Here's the abstract to that study about interval training and its benefits for fat loss and muscle retention:
Metabolism 1994 Jul;43(7):814-8 Related Articles, Books, LinkOut
Impact of exercise intensity on body fatness and skeletal muscle metabolism.
Tremblay A, Simoneau JA, Bouchard C.
Physical Activity Sciences Laboratory, Laval University, Ste-Foy, Quebec, Canada.
The impact of two different modes of training on body fatness and skeletal muscle metabolism was investigated in young adults who were subjected to either a 20-week endurance-training (ET) program (eight men and nine women) or a 15-week high-intensity intermittent-training (HIIT) program (five men and five women). The mean estimated total energy cost of the ET program was 120.4 MJ, whereas the corresponding value for the HIIT program was 57.9 MJ. Despite its lower energy cost, the HIIT program induced a more pronounced reduction in subcutaneous adiposity compared with the ET program. When corrected for the energy cost of training, the decrease in the sum of six subcutaneous skinfolds induced by the HIIT program was ninefold greater than by the ET program. Muscle biopsies obtained in the vastus lateralis before and after training showed that both training programs increased similarly the level of the citric acid cycle enzymatic marker. On the other hand, the activity of muscle glycolytic enzymes was increased by the HIIT program, whereas a decrease was observed following the ET program. The enhancing effect of training on muscle 3-hydroxyacyl coenzyme A dehydrogenase (HADH) enzyme activity, a marker of the activity of beta-oxidation, was significantly greater after the HIIT program. In conclusion, these results reinforce the notion that for a given level of energy expenditure, vigorous exercise favors negative energy and lipid balance to a greater extent than exercise of low to moderate intensity. Moreover, the metabolic adaptations taking place in the skeletal muscle in response to the HIIT program appear to favor the process of lipid oxidation.
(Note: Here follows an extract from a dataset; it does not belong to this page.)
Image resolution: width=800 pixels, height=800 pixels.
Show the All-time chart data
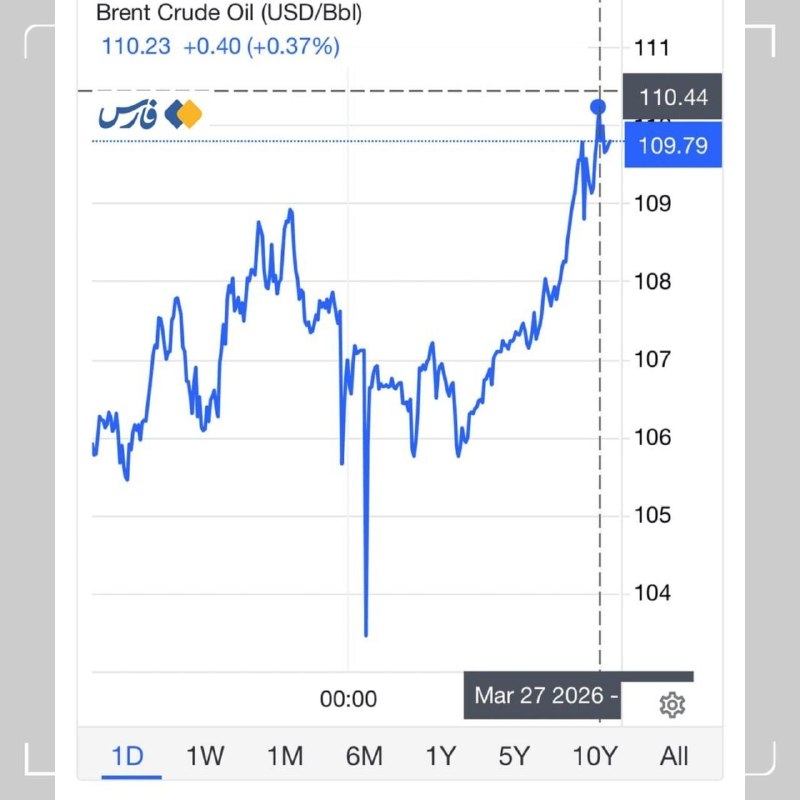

Basically all this is saying is that for a given time period and energy expenditure, you can expect to lose a lot more fat. Additionally, because of the increased glycolytic activity, HIIT is much more training-specific to bodybuilding because it isn't causing the virtually opposite adaptations that endurance training does. Finally, it states that those anaerobic adaptations that do occur make it much easier and more likely for the muscle to be able to use fat for fuel even in anaerobic conditions such as strength training.
All in all, this is why I recommend interval training to strength athletes and bodybuilders over endurance cardio.